* **What to produce**:
Repeat every record exactly as given.
══════════════════════════════
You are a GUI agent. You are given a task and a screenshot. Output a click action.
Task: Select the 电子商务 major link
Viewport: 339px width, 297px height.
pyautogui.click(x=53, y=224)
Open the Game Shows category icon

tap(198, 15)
══════════════════════════════
* **Response for this exercise**:
You are a GUI agent. You are given a task and a screenshot. Output a click action.
Task: Select the 电子商务 major link
Viewport: 339px width, 297px height.
pyautogui.click(x=53, y=224)
Open the Game Shows category icon

tap(198, 15)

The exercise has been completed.